(Collected data entries)
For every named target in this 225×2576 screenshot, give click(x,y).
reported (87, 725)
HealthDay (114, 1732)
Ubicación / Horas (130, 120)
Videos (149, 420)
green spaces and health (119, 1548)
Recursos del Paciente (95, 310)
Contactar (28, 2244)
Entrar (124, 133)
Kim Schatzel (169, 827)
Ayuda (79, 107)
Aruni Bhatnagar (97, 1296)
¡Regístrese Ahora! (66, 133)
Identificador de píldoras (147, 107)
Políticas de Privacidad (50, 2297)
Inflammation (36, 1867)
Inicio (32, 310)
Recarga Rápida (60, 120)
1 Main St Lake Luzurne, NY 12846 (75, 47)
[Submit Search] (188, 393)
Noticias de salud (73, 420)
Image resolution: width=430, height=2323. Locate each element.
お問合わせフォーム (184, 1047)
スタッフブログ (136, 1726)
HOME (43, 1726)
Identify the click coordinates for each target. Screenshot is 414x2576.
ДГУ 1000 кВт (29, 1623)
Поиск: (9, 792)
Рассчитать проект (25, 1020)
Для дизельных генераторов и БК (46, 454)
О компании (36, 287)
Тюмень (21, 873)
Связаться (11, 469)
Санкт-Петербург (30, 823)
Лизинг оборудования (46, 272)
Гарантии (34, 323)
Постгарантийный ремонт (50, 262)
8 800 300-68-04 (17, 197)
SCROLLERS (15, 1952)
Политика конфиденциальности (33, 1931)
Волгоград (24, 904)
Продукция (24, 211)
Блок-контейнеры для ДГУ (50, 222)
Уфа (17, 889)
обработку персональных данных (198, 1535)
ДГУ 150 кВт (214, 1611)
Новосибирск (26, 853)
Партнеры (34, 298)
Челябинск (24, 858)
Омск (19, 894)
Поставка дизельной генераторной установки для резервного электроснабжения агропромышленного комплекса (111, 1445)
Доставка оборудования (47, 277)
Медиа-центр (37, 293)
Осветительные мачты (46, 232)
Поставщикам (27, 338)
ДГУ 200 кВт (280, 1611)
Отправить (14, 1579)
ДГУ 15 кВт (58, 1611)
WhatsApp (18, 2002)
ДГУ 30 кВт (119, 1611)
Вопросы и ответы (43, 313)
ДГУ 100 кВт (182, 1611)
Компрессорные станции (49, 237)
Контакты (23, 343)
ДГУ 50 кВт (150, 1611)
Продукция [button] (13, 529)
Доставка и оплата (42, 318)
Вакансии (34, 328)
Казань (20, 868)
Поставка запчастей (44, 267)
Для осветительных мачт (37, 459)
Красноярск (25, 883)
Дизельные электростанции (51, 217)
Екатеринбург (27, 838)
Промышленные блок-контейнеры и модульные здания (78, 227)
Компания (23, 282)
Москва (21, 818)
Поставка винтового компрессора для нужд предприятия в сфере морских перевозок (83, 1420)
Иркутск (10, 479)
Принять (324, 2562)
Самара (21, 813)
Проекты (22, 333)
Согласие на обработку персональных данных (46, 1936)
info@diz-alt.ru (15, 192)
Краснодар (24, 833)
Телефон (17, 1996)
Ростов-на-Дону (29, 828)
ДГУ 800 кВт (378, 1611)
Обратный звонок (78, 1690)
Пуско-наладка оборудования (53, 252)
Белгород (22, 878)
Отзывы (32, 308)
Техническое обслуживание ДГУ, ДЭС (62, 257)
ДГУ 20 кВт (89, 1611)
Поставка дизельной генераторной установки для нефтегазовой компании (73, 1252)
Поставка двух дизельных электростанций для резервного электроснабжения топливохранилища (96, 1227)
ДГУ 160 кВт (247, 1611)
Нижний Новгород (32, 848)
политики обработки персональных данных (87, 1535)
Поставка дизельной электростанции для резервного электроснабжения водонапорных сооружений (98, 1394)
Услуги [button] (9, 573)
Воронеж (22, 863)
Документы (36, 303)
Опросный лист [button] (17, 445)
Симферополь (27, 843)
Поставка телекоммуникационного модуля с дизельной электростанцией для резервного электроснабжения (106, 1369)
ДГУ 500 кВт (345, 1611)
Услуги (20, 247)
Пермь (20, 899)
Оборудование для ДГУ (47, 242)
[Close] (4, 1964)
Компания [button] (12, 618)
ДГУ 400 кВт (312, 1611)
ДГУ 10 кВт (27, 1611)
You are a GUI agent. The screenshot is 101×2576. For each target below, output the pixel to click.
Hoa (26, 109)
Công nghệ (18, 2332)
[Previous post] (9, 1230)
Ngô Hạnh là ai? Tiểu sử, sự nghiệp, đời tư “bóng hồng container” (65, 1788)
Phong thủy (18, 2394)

*Assignment*
The lines above that hold "Доставка" are the result; show every one of them.

*Exercise response*
Доставка оборудования (47, 277)
Доставка и оплата (42, 318)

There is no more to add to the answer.